Adeyeye argued that the burial rites were compulsory and that non-attendance would cause him and his family members to experience “spiritual death.” Adeyeye’s request was denied, he took time off to attend the funeral, and he was fired upon his return. In analyzing Adeyeye’s claim of religious discrimination the Seventh Circuit considered the definition of religion itself, finding that “a genuinely held belief that involves matters of the afterlife, spirituality, or the soul, among other possibilities, qualifies as religion.” Indeed, in assessing Adeyeye’s requests for time off, the court observed:
An employee may say in so many words, “I need to take unpaid leave to comply with a religious duty… A reasonable jury could certainly find that the letter’s multiple references to spiritual activities and the potential consequences in the afterlife provided sufficient notice to Heartland that Adeyeye was making a religious request.
Chastising the district court below for its unsympathetic ruling against Adeyeye, the Seventh Circuit maintained:
We recognize, of course, that the religious beliefs and practices Adeyeye referred to are not as familiar as beliefs and practices closer to the modern American mainstream. But the protections of Title VII are not limited to familiar religions.… If the managers who considered the request had questions about whether the request was religious, nothing would have prevented them from asking Adeyeye to explain a little more about the nature of his request.… The law leaves ample room for dialogue on these matters.
On the question of whether Adeyeye’s religious convictions about the necessity of attending his father’s funeral, the Seventh Circuit took up the issue of whether Adeyeye’s view reflected a sincerely held religious belief, particularly the employers argument that “did not participate in his father’s funeral rites based on a sincere religious belief of his own but acted instead based on his perceived duties as a son” –as if religious beliefs and filial duties are really that separate in most of the world’s religions.
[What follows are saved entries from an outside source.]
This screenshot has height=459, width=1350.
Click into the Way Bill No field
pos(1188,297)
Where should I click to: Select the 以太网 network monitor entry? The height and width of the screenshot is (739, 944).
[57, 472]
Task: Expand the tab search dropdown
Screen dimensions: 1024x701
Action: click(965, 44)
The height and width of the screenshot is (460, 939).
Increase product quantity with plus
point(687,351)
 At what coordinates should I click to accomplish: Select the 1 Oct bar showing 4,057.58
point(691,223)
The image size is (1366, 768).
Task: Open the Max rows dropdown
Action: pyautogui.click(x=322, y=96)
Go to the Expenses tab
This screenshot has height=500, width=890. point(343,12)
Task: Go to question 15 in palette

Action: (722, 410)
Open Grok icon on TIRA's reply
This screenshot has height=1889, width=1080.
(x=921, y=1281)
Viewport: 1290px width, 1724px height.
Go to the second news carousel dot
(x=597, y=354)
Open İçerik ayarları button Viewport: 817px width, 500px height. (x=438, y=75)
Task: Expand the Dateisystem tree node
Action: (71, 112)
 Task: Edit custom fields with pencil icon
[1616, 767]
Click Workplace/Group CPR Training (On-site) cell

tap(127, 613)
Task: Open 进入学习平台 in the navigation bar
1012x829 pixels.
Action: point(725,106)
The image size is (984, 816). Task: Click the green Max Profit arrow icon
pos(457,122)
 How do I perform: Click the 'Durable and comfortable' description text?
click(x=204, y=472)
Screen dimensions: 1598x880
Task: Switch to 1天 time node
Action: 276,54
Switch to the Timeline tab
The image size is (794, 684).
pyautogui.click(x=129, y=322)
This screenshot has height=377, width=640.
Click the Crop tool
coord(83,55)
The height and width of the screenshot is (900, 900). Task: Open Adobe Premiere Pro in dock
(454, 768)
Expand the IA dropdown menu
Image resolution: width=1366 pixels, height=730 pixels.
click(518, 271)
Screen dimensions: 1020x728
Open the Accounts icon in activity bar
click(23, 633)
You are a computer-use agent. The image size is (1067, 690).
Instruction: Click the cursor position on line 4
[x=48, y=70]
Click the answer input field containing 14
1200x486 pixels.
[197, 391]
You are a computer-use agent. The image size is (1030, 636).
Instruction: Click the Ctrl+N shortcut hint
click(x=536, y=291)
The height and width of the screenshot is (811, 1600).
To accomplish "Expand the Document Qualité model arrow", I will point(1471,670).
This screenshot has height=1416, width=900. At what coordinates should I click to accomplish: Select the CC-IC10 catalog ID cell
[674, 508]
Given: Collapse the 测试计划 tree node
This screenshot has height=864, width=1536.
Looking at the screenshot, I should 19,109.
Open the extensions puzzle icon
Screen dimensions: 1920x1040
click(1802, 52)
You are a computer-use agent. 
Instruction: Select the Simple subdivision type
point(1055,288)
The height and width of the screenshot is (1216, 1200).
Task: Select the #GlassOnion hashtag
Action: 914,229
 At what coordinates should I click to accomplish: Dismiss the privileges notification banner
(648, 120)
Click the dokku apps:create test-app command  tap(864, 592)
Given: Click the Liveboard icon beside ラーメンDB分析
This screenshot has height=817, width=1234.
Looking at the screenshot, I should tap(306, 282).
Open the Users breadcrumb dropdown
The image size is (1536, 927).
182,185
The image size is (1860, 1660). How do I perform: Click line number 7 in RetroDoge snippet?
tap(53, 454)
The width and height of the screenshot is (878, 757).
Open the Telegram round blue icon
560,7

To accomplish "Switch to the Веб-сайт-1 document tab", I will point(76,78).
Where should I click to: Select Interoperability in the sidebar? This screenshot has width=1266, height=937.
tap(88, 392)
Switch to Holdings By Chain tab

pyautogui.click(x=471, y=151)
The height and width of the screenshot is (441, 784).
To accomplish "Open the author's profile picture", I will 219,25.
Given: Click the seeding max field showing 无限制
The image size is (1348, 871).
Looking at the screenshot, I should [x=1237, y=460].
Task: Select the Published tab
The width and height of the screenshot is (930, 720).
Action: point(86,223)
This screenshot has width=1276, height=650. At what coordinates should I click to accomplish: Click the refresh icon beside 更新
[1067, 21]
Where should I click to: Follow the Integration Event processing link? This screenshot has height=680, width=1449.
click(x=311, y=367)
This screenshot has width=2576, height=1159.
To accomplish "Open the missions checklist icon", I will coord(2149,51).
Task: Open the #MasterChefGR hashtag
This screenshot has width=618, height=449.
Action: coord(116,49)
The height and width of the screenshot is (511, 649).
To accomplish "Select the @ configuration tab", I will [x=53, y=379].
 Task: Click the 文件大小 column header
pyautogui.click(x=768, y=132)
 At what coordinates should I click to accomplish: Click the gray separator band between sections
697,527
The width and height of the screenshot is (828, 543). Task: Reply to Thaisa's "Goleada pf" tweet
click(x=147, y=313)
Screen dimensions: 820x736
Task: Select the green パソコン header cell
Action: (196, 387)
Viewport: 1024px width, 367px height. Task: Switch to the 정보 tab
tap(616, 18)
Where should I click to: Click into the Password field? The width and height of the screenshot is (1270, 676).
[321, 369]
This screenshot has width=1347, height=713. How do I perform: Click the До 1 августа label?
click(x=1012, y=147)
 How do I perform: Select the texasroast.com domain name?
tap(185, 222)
At this point the Seventh Circuit waxed into a distinctly anthropological mode, arguing:
The evidence presented by Adeyeye and discussed below is sufficient to show that Adeyeye’s religious request to attend his father’s funeral in Nigeria so that he could perform specific rites, traditions, and customs was borne from his own personally and sincerely held religious beliefs. That is to say, a jury could find that for Adeyeye to observe his religion appropriately, it was necessary for him to participate in the burial ceremonies. Adeyeye has argued this from the beginning, so challenges to his evidence on this element focus on whether or not Adeyeye’’s claim that his religion compelled him to participate in the burial rites was in fact sincere.
In our view, the issue is Adeyeye’s sincerity, but that does not require a deep analysis of his conscious and/or subconscious reasons or motives for holding his beliefs. As Adeyeye’s counsel aptly noted in oral argument, the prospect that courts would begin to inquire into the personal reasons an individual has for holding a religious belief would create a slippery slope we have no desire to descend. Has the plaintiff had a true conversion experience? Is he following religious practices that are embedded in his culture and family upbringing? Is he making Pascal‘s coldly rational wager to believe in God based on his self-interest? These questions are simply not an appropriate or necessary line of inquiry for courts. We are not and should not be in the business of deciding whether a person holds religious beliefs for the “proper” reasons. We thus restrict our inquiry to whether or not the religious belief system is sincerely held; we do not review the motives or reasons for holding the belief in the first place.
Adeyeye was born in Nigeria and lived there until he moved to the United States as a legal permanent resident in 2008. In his deposition testimony and declaration, Adeyeye explained that his family’s religion is a blend of Christianity and customs, traditions, and ceremonial rites developed in his Nigerian village. As a part of this religion, the specific dictates of each family’s religious practice are identified, determined, and required by the father or male head of the household. Thus, participating in the rites and traditions identified by his father is a necessary part of Adeyeye’s religious observance. Adeyeye explained this in his deposition: “I have to go to Nigeria to go to perform my rites. Being — my rites — what I mean by rite, we have a customary rite, our whole culture. So being the main child of the family, so I have to go there and perform a rite.”
Adeyeye identified these religious rites in his letters requesting unpaid leave, quoted above, as well as in his deposition and declaration. They included leading an extended procession through the village, animal sacrifice in the form of killing five goats, and cutting off his mother’s hair and anointing her head twice with snail oil while she remained secluded in her home for one month of mourning until Adeyeye coaxed her to exit her home and to reenter society.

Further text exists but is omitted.